Distúrbios na visão: casos muito raros de perfurações ou ulceração da córnea foram relatados durante o uso de cloridrato de erlotinibe. Outros distúrbios oculares, incluindo crescimento anormal dos cílios, ceratoconjuntivite sicca ou ceratite, foram observados no tratamento com cloridrato de erlotinibe, os quais também são fatores de risco para ulceração/ perfuração da córnea. O tratamento com EGROTIB® deve ser interrompido ou descontinuado em pacientes que apresentem distúrbios oftalmológicos graves ou agravamento de distúrbios oculares, tais como dor nos olhos (vide item "Reações adversas").

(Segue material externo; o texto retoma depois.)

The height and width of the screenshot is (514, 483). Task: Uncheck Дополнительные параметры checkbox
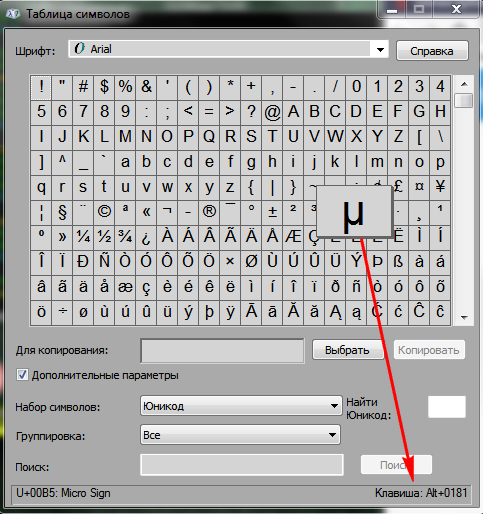(x=22, y=375)
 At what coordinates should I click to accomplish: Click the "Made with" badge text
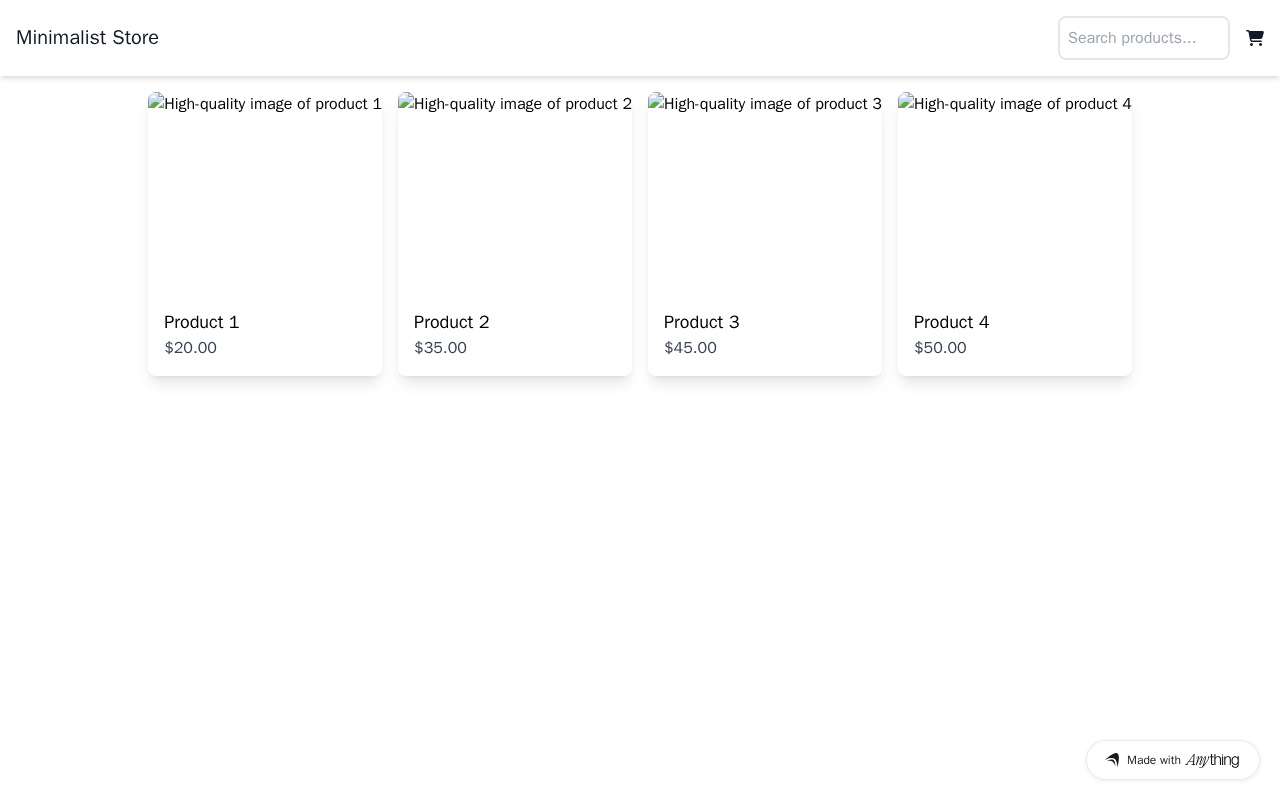(1154, 760)
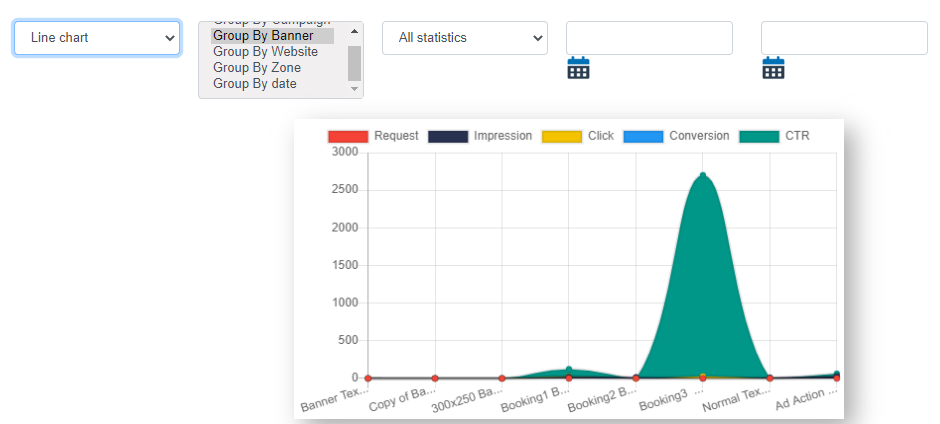
Task: Toggle the Request series in legend
Action: click(x=348, y=136)
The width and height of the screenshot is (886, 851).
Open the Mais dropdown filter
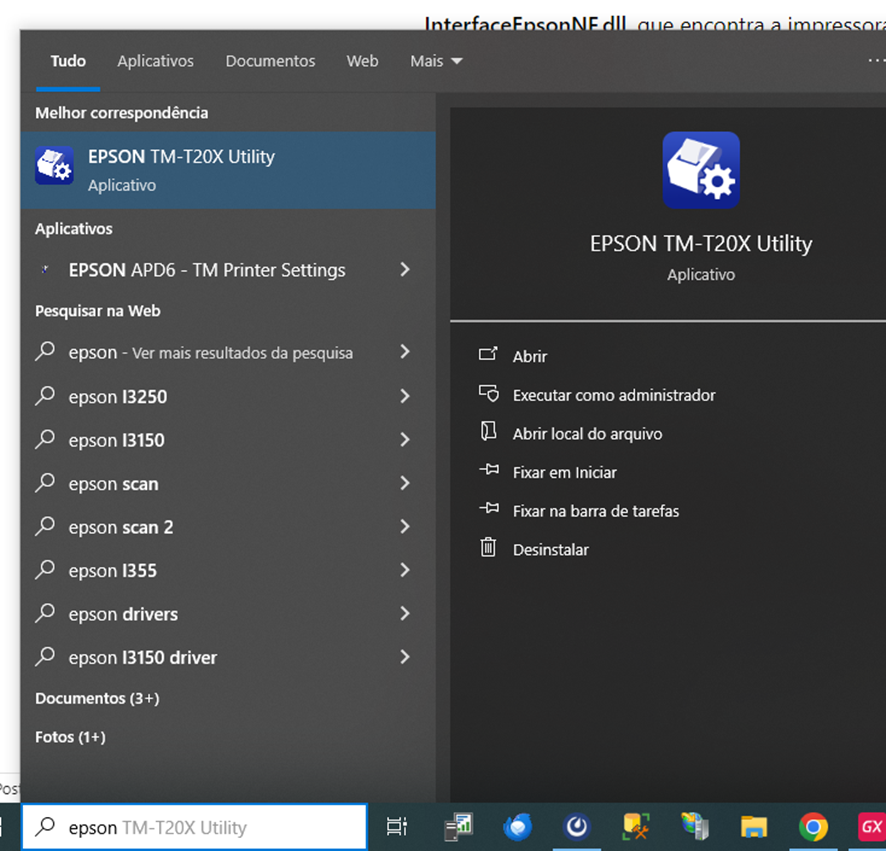point(436,61)
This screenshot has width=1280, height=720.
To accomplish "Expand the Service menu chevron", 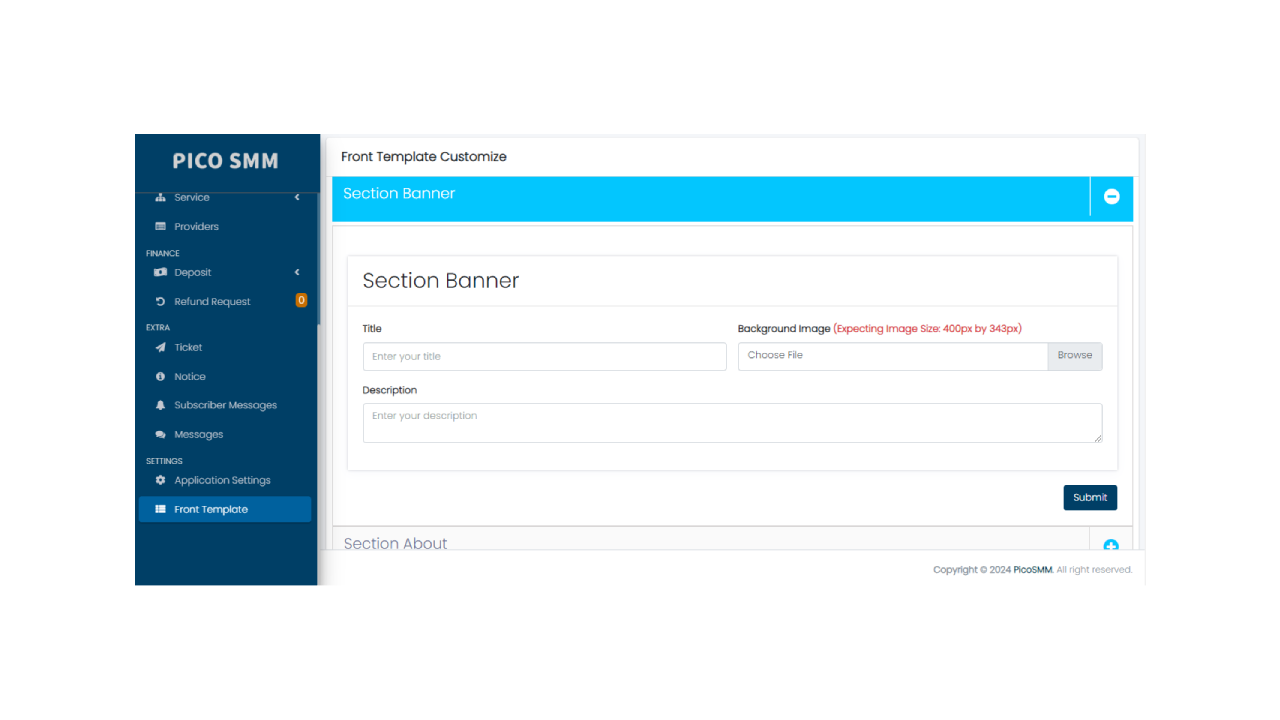I will tap(296, 197).
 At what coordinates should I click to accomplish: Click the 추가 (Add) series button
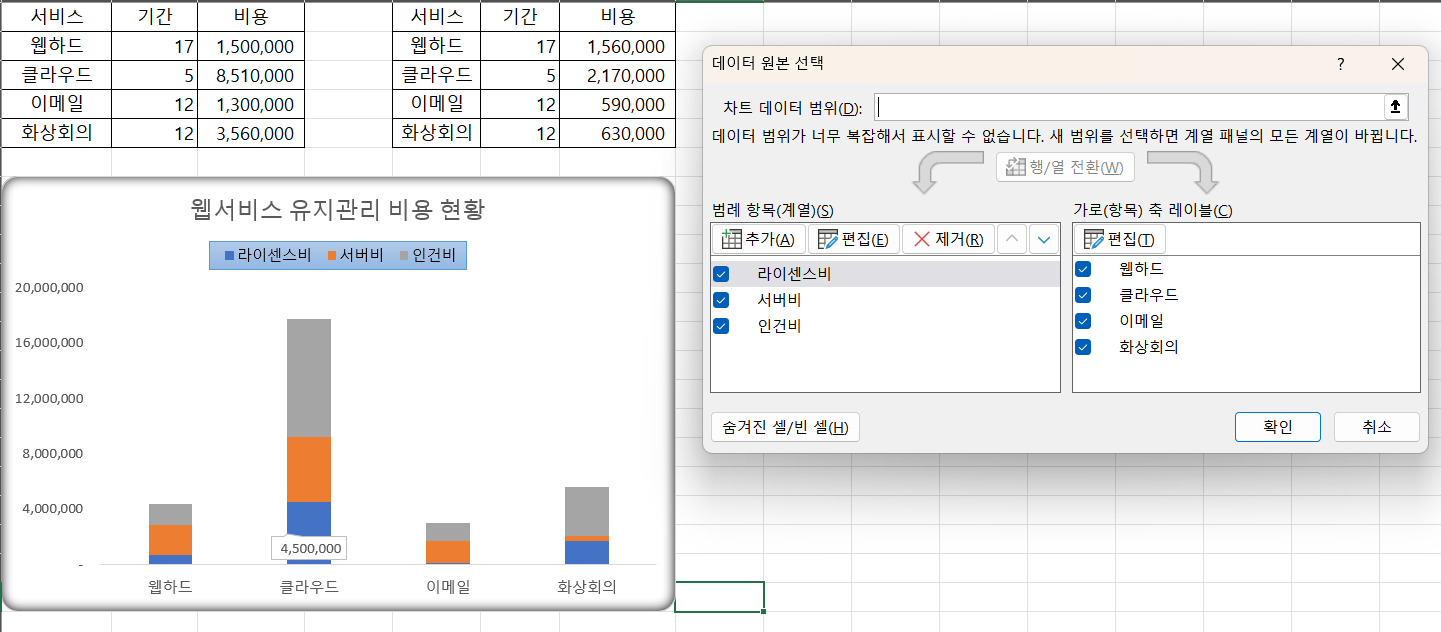[x=758, y=239]
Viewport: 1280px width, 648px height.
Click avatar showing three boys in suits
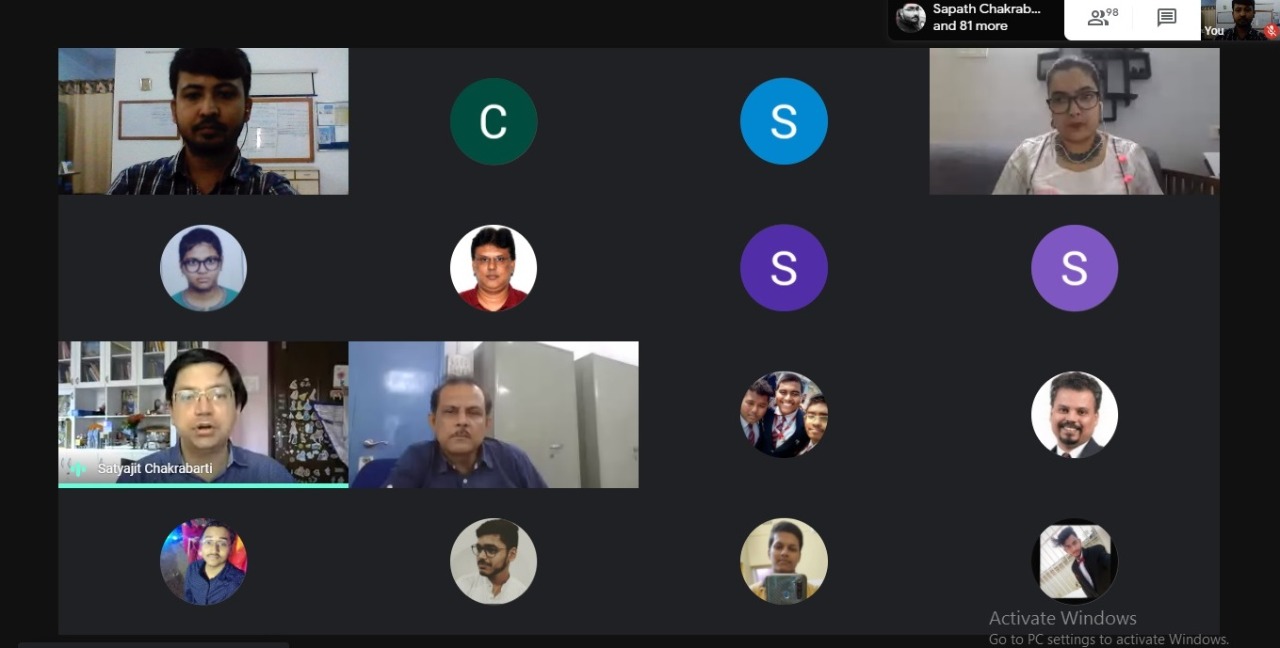784,414
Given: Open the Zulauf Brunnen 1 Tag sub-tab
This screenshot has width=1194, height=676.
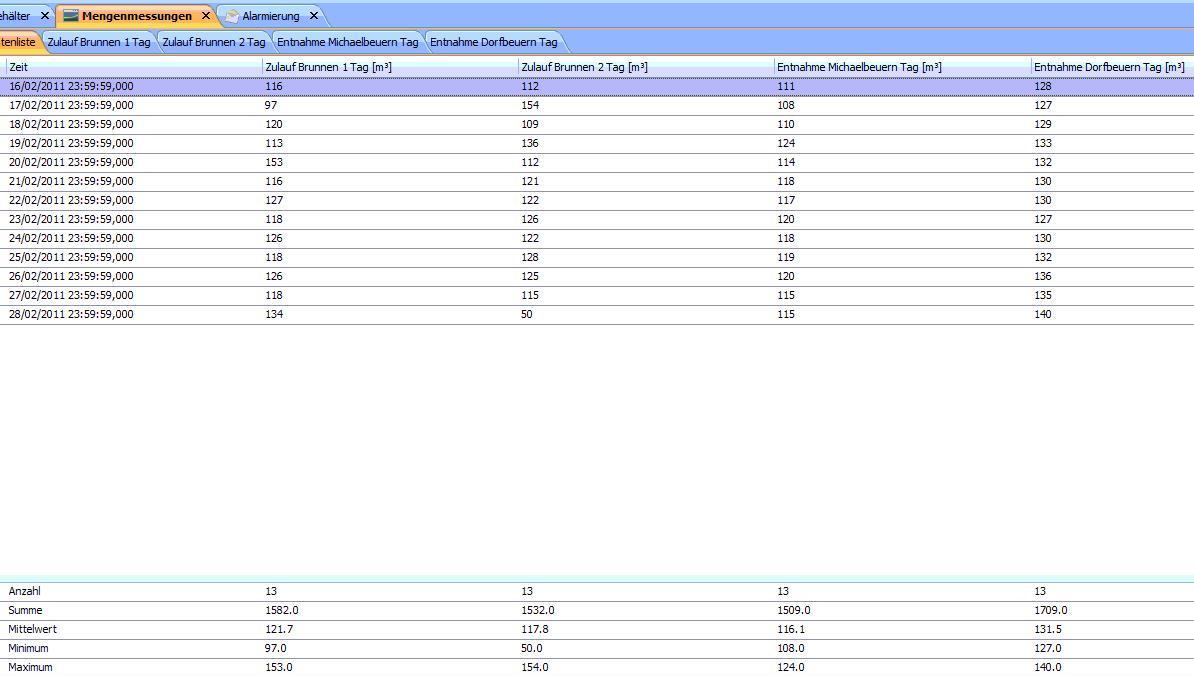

Interações medicamentosas: o EGROTIB® tem potencial para interações entre drogas clinicamente significativas (vide item "Interações medicamentosas").
Efeitos sobre a capacidade de dirigir veículos ou operar máquinas: erlotinibe não possui influência ou possui influência insignificante na capacidade de conduzir e utilizar máquinas.
Uso em populações especiais
Potencial reprodutivo feminino e masculino
Contracepção:
Pacientes do sexo feminino: métodos contraceptivos adequados devem ser usados durante a terapia e durante, pelo menos, duas semanas depois de completar a terapia.
Gravidez: não existem estudos adequados ou bem controlados em gestantes que usaram cloridrato de erlotinibe. Estudos em animais mostraram alguma toxicidade reprodutiva (vide item "Segurança pré-clínica"). O potencial risco para humanos é desconhecido. Mulheres com possibilidade de engravidar devem ser alertadas para evitar a gravidez durante o tratamento com EGROTIB®. O tratamento somente deve ser mantido em gestantes se o potencial benefício para a mãe superar o risco para o feto.
Categoria de risco na gravidez: C
Os estudos em animais revelaram risco, mas não existem estudos adequados e bem controlados disponíveis realizados em mulheres grávidas.
Este medicamento não deve ser utilizado por mulheres grávidas ou que possam ficar grávidas durante o tratamento.
Lactação: não se sabe se erlotinibe é excretado no leite humano. Não foram realizados estudos para avaliar o impacto de cloridrato de erlotinibe a na produção de leite ou sua presença no leite materno. Como o potencial de perigo para o lactente é desconhecido, as mães devem ser orientadas a não amamentar enquanto recebem cloridrato de erlotinibe e pelo menos 2 semanas após a dose final.